» WHAT YOU HAVE TO DO:
Only the lines running from the line with "Expand the 1–31 дек. 2021 г. card" to the end of the records below belong in the answer, each copied exactly.

[Dataset entries]
▽
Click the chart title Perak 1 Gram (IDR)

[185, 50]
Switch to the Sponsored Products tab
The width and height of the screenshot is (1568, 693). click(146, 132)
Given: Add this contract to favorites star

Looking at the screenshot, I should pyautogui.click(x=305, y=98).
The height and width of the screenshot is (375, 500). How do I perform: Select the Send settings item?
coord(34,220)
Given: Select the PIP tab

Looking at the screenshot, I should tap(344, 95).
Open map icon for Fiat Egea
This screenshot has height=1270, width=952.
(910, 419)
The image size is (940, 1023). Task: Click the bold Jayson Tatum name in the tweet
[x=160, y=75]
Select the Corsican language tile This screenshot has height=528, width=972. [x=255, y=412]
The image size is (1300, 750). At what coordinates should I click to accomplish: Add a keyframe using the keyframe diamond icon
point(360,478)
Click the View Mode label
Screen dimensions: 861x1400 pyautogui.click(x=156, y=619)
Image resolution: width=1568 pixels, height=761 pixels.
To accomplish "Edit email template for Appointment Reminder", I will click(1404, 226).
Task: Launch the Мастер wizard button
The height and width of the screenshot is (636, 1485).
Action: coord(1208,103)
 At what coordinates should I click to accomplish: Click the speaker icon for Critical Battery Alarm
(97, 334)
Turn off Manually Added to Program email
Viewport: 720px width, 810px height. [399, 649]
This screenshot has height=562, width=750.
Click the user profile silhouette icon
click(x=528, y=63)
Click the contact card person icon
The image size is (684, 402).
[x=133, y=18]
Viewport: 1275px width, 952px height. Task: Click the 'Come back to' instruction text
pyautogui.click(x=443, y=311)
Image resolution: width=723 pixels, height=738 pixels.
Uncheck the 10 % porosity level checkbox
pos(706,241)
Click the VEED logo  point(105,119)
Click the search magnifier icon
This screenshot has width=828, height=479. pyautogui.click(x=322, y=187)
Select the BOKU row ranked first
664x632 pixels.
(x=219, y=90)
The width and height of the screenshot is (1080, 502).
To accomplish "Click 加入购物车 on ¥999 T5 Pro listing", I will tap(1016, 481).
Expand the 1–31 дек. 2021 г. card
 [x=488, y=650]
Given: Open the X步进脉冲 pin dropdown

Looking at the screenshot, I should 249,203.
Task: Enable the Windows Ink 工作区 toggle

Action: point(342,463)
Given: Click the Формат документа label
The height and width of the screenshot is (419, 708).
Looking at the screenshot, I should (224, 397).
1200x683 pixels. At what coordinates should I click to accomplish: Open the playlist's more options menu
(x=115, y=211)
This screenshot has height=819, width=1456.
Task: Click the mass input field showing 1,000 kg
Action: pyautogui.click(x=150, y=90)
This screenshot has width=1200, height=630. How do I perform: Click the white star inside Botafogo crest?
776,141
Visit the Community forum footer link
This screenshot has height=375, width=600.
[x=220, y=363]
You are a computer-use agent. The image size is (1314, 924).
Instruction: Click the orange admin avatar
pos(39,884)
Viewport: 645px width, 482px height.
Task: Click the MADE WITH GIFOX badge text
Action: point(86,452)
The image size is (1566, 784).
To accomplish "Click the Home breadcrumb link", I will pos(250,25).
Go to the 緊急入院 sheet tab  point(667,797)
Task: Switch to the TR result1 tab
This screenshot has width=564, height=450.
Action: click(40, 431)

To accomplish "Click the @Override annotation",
△
» THE COMPLETED TASK:
Expand the 1–31 дек. 2021 г. card
 [x=488, y=650]
Given: Open the X步进脉冲 pin dropdown

Looking at the screenshot, I should 249,203.
Task: Enable the Windows Ink 工作区 toggle

Action: point(342,463)
Given: Click the Формат документа label
The height and width of the screenshot is (419, 708).
Looking at the screenshot, I should (224, 397).
1200x683 pixels. At what coordinates should I click to accomplish: Open the playlist's more options menu
(x=115, y=211)
This screenshot has height=819, width=1456.
Task: Click the mass input field showing 1,000 kg
Action: pyautogui.click(x=150, y=90)
This screenshot has width=1200, height=630. How do I perform: Click the white star inside Botafogo crest?
776,141
Visit the Community forum footer link
This screenshot has height=375, width=600.
[x=220, y=363]
You are a computer-use agent. The image size is (1314, 924).
Instruction: Click the orange admin avatar
pos(39,884)
Viewport: 645px width, 482px height.
Task: Click the MADE WITH GIFOX badge text
Action: point(86,452)
The image size is (1566, 784).
To accomplish "Click the Home breadcrumb link", I will pos(250,25).
Go to the 緊急入院 sheet tab  point(667,797)
Task: Switch to the TR result1 tab
This screenshot has width=564, height=450.
Action: click(40, 431)

To accomplish "Click the @Override annotation",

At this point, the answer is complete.